His home base is the Vancouver region in British Columbia. In his province, as well as in Ontario, many plastic greenhouses have been replaced with glass ones over time. “Growers often opt for extra clear glass to let in lots of light. However, they do need a coating to get through the summer. ReduSol traditionally was a frequently used coating, but the question is whether this is the best choice for such modern greenhouses,” he says.
The trend is to admit more light combined with effective temperature control. After all, growers opt for extra clear glass because of the light. “The challenge then becomes how to retain the benefits of having a lot of growing light while at the same time keeping the temperature under control. For many companies, the early season and the late season are determining factors in achieving their yield. This is when you need lots of light, while the greenhouse temperature needs to stay within acceptable limits. That argues for ReduHeat or ReduFuse IR, which keep heat radiation out of the greenhouse,” says Heemskerk.
In Canada, the sales of both these coatings have grown considerably. It should be noted that once growers switched from ReduSol to a heat-reflecting coating, they did not want to go back.
“What applies to Canada also applies to the northern greenhouse cultivation regions in the US. The business case is the same everywhere,” he says.
For the southern states, screening light as well as heat is essential. Heemskerk: “But here too, it is possible to achieve light gains. We are observing that growers in California use ReduFuse early in the year and even during the winter, after which they apply a layer of ReduSol coating on top of this at a later stage.
He regularly receives comments about the additional cost of the heat-reflecting coatings. Understandable, he says, but it is better to make well-considered rational economic decisions. “People can see their one-time coating expenditure, but they do not see the continuous additional yields produced by a coating that better matches the crop’s needs and local conditions,” he believes.
“A calculation example based on a practical situation: if a company spends six cents on ReduSol and switches to ReduHeat, its expenditure will increase to 26 cents per m2, for example. This is the cost side. Because the crop gets more light and is protected against heat, the yield, as well as the quality, increases. If a 2% increase in yield with a production of 50 kg/m2 would represent one US dollar more per square meter, the return on investment would be 400%. This clearly points to the most rational decision: switching to a more expensive coating.”
What this calculation looks like depends on the crop and the local conditions. For example, eliminating heat stress produces the following results for sweet peppers: more fruits per m2, heavier fruits, fewer quality-related problems, less blossom-end rot, and increased export quality. The same thing applies to tomatoes.

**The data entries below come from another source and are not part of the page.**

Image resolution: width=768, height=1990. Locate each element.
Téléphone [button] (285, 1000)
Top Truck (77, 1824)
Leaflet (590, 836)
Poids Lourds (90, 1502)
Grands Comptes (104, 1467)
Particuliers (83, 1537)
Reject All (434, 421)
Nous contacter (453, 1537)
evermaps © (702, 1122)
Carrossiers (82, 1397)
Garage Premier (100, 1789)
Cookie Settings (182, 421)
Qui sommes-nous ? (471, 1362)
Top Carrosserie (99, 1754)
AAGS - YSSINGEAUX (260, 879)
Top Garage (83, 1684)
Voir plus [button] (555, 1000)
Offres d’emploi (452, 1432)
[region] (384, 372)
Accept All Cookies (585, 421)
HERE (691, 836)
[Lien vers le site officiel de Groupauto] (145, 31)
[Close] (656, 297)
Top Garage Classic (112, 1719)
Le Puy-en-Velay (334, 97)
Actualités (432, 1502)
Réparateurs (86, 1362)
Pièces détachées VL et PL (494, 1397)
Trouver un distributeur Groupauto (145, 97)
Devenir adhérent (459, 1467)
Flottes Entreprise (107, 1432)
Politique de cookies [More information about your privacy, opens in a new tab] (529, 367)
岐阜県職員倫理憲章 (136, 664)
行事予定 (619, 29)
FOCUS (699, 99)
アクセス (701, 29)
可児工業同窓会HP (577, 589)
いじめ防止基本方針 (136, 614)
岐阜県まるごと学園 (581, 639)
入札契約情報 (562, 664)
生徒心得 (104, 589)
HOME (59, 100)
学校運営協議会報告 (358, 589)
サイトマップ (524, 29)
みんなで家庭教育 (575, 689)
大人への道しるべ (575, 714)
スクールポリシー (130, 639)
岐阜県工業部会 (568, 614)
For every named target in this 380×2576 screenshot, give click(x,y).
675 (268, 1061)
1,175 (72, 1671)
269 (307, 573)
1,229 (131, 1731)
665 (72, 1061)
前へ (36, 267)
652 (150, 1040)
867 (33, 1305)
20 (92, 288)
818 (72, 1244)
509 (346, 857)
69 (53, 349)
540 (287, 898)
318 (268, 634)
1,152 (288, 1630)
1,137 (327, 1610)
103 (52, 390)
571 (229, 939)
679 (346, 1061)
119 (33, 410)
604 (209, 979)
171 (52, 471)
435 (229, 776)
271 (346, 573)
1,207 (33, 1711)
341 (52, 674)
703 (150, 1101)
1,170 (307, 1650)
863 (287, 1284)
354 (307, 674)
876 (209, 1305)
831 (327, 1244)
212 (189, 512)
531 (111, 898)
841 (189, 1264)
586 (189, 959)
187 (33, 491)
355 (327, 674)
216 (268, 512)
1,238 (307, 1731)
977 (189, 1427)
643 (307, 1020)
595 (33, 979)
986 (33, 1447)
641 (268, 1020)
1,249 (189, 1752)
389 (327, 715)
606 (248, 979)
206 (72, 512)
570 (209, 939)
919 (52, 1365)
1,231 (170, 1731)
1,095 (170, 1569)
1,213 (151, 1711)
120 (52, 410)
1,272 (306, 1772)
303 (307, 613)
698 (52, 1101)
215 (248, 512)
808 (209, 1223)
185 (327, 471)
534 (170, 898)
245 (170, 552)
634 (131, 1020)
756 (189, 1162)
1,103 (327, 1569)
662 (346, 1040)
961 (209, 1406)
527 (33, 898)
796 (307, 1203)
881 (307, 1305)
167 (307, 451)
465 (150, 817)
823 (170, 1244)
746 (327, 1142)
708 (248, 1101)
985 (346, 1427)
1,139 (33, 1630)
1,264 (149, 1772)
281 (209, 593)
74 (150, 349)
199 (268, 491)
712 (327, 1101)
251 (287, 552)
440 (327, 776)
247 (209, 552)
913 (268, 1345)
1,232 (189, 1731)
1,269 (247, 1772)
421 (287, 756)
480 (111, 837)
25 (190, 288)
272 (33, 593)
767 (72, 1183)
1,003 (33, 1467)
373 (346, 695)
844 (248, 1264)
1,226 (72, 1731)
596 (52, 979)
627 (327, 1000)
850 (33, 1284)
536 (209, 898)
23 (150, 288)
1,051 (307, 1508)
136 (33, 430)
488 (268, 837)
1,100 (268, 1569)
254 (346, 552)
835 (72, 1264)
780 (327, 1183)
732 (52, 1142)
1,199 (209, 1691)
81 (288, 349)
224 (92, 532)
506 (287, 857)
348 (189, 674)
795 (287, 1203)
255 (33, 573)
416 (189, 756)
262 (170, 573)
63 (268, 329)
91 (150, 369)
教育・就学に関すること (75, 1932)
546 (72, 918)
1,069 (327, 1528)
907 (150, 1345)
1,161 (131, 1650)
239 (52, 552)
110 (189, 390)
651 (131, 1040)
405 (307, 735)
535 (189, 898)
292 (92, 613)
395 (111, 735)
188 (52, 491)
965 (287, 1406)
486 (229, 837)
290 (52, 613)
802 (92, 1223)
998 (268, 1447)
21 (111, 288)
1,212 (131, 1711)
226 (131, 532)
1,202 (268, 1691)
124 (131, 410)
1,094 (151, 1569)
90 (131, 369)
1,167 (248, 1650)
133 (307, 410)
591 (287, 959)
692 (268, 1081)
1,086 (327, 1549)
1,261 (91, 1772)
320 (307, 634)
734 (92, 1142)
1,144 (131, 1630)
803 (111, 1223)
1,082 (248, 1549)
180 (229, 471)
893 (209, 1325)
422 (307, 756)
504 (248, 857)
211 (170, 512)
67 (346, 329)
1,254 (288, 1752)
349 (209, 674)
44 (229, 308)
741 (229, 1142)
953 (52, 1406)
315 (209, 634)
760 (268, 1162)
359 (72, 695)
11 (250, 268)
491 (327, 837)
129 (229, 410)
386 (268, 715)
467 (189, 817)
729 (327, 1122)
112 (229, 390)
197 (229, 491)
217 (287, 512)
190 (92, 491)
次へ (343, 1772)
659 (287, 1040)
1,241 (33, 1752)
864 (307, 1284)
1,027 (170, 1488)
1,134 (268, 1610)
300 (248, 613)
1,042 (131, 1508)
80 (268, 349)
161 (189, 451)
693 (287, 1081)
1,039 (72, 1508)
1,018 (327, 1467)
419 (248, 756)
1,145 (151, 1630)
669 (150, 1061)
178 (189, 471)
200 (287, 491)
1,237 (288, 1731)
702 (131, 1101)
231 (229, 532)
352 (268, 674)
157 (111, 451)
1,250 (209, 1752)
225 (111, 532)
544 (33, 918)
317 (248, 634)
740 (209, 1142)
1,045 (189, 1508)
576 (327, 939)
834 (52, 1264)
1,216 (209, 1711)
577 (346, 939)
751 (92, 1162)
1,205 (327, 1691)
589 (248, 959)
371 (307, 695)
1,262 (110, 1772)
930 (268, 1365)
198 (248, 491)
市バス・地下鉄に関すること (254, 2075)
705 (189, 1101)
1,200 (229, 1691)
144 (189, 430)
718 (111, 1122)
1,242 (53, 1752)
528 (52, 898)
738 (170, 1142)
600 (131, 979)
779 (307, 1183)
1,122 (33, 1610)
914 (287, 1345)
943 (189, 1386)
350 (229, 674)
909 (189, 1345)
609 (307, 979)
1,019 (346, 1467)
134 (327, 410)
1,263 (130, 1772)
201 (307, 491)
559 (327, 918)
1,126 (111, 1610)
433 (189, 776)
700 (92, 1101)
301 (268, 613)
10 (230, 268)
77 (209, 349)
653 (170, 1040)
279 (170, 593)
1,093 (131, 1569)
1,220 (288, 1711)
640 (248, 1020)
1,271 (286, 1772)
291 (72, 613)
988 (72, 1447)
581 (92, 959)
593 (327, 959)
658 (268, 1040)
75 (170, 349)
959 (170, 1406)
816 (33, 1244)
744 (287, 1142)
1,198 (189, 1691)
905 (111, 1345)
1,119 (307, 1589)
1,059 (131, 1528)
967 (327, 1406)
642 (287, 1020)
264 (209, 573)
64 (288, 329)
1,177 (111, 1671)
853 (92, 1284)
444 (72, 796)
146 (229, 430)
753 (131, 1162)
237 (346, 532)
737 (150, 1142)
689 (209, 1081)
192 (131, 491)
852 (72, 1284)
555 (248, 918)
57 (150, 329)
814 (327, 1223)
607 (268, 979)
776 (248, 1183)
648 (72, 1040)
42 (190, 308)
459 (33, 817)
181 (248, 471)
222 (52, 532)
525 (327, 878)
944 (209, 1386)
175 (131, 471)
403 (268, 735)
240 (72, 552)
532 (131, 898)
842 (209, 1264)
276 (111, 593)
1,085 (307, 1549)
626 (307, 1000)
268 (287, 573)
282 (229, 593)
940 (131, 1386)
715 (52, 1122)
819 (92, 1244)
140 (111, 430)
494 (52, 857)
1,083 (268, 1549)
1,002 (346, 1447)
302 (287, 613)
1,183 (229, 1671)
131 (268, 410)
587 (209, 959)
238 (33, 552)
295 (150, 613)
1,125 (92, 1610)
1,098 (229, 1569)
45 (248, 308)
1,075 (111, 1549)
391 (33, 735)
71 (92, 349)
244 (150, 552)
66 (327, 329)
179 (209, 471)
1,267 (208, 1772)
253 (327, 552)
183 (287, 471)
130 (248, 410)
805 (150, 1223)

Heemskerk: “The 2% surplus yield in the calculation example is very conservative. There also are examples with a 4 - 10% increase in financial returns. Unfortunately, there are few hard figures. To obtain such figures requires highly accurate crop registration for kilos, as well as quality. You then need to compare this to an identical situation in which only the coating differs.”
A tomato company in Arizona did just that in the past when it switched from ReduSol to ReduFuse. Their calculations showed the production increased by more than 5%. The grower was not prepared to disclose too much about the exact extra yield, but he was clearly convinced of the added value of admitting more light.
Heemskerk: “There are still quite a few tomato growers in British Columbia who are not using coatings to screen their crops. However, the summers are becoming increasingly hotter. Therefore the need to do something is increasing. In this case, a heat-reflecting coating such as ReduFuse IR that also diffuses the light is an obvious choice.
For cut flowers, such as roses, freesia, gerberas, and alstroemeria, it may also be sensible to reconsider the choice of coating. “If by reflecting heat, while retaining growing light, you produce more stems per m2, the ROI very quickly becomes positive.”